[Records supplied]

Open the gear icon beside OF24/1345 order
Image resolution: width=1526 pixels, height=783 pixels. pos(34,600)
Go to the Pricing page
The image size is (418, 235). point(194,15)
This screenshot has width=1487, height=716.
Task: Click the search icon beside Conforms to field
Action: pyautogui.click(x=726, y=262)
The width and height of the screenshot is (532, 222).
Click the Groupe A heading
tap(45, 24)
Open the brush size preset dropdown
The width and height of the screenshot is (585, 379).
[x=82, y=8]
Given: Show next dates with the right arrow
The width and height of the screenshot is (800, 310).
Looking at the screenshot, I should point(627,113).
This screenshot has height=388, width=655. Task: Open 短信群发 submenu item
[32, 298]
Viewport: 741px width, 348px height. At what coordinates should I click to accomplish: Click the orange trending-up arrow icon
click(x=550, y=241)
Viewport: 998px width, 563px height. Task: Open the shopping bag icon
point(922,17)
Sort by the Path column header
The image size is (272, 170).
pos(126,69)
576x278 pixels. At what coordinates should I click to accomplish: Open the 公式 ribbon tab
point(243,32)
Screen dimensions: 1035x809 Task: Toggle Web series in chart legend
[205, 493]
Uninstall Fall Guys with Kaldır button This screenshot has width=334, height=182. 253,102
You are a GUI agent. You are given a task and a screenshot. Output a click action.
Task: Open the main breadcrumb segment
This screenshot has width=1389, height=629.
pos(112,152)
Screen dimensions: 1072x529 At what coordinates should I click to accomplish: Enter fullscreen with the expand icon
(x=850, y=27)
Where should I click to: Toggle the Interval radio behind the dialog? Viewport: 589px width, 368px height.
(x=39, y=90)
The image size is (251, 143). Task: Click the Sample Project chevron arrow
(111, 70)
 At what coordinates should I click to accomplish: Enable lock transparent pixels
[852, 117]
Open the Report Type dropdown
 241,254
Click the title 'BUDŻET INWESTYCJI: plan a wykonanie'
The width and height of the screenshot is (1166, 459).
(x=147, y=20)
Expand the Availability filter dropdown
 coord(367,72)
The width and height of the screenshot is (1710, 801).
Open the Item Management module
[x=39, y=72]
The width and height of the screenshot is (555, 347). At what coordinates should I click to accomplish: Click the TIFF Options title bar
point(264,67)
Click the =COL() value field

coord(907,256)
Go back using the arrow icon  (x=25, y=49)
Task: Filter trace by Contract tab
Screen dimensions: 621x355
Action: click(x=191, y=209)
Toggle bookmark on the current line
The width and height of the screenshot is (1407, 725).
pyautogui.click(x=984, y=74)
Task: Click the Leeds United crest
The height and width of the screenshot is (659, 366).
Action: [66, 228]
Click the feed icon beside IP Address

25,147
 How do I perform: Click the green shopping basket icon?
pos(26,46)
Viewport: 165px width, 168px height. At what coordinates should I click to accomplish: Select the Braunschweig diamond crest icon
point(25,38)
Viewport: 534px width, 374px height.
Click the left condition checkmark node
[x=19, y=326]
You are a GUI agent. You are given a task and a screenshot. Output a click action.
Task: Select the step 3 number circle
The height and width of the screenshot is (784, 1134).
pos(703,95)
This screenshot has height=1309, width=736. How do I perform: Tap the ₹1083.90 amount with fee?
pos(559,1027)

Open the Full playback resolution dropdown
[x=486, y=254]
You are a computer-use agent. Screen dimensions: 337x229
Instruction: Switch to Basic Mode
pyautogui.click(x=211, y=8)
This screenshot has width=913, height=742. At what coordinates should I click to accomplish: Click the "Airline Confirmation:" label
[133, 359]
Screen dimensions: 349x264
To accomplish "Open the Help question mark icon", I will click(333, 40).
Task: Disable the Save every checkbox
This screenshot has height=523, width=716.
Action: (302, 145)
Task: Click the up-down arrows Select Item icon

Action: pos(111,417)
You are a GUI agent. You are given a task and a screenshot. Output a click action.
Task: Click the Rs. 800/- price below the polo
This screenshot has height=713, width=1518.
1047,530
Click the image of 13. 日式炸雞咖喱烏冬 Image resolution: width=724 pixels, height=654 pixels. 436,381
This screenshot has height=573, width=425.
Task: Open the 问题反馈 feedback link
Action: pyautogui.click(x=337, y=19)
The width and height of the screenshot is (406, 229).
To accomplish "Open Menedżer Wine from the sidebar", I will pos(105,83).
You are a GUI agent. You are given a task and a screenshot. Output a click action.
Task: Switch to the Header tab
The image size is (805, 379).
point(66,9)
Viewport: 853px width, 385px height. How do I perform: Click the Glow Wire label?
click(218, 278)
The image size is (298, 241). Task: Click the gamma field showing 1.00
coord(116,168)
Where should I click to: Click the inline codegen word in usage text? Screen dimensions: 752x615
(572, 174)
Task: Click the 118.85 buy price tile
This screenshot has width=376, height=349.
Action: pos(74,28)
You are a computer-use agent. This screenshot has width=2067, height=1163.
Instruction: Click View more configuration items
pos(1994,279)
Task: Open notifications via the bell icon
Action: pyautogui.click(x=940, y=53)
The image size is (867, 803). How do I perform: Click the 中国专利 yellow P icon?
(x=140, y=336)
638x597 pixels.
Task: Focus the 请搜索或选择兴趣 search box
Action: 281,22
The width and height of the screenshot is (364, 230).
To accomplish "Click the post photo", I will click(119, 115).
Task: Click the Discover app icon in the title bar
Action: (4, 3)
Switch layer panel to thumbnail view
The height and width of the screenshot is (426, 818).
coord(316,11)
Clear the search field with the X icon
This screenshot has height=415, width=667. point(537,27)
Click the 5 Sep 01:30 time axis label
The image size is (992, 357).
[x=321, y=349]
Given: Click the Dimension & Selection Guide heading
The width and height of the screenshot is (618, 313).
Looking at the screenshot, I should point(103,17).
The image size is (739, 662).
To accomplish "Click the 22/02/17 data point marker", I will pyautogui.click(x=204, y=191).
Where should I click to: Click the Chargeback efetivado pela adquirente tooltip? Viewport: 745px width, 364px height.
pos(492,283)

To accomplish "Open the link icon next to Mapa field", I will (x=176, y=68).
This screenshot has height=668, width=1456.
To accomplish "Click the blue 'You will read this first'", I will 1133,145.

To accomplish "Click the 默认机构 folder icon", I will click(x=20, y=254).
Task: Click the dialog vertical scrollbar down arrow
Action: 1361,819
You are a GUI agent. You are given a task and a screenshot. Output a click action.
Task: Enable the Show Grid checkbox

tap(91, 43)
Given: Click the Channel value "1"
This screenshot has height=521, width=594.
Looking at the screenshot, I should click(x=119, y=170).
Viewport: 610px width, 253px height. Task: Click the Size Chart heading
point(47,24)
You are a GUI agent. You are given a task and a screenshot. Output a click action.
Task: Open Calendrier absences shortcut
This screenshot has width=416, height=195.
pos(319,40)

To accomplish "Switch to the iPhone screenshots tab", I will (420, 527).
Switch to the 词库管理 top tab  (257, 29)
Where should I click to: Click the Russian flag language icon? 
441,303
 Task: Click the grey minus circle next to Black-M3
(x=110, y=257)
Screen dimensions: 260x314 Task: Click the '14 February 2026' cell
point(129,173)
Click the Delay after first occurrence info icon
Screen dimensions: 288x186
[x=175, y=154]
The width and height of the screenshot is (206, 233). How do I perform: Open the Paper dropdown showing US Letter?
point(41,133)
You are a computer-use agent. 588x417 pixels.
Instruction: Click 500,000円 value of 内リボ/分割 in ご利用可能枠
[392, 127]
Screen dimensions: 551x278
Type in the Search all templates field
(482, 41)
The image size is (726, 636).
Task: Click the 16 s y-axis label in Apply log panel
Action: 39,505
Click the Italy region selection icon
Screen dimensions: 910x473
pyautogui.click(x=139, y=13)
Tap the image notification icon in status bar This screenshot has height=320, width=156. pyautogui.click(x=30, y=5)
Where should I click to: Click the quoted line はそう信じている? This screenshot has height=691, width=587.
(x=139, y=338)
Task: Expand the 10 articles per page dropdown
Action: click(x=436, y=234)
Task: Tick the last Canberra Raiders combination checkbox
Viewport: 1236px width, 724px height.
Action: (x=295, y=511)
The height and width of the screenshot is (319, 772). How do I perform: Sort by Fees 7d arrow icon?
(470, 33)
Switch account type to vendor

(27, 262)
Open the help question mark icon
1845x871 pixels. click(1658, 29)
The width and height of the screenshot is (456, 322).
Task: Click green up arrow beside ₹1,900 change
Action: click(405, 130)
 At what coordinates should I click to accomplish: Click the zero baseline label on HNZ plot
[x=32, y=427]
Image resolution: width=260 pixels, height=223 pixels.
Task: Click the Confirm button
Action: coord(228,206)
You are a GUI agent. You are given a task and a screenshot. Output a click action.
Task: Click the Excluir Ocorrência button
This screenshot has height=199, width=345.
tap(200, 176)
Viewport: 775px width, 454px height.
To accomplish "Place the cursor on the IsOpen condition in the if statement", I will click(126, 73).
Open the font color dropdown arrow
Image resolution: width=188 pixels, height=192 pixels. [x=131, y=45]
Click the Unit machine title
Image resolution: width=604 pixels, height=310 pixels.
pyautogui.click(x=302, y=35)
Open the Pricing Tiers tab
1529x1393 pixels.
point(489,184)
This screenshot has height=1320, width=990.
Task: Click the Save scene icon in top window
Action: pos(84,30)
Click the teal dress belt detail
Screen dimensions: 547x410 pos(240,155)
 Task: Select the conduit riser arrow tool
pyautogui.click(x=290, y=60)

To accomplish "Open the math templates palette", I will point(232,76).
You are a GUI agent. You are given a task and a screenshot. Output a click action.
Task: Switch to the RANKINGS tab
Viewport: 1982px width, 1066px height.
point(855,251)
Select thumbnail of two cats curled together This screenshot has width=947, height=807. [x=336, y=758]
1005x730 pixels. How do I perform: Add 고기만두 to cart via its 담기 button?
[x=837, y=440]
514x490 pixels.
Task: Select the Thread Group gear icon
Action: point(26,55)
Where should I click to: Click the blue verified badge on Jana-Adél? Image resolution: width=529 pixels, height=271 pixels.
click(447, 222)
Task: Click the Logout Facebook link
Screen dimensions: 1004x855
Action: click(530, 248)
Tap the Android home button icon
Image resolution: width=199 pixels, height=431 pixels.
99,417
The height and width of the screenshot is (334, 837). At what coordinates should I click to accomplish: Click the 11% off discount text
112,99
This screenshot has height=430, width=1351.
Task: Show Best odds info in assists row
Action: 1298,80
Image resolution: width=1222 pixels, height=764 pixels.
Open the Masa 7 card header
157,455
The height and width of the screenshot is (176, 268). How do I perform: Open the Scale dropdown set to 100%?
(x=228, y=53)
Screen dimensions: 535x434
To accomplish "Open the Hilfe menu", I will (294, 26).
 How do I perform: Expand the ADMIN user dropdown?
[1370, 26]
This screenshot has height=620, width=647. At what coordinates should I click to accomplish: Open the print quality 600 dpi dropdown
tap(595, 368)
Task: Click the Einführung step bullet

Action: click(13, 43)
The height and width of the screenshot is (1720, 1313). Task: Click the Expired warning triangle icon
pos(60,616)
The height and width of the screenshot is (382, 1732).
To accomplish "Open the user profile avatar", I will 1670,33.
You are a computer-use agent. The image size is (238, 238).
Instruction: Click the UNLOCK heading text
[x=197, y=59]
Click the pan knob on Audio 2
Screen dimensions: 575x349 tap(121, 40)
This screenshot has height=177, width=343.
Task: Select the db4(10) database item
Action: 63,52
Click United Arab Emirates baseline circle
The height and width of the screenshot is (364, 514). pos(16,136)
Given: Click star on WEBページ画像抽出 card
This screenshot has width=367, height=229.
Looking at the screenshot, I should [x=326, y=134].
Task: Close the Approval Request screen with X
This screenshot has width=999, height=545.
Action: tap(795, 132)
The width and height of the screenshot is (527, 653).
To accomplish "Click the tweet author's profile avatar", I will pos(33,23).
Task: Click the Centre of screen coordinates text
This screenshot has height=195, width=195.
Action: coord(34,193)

[/Records supplied]

Activity => Review the preceding data and report every line that includes the string "avatar".

Your solution =>
To accomplish "Open the user profile avatar", I will 1670,33.
To accomplish "Click the tweet author's profile avatar", I will pos(33,23).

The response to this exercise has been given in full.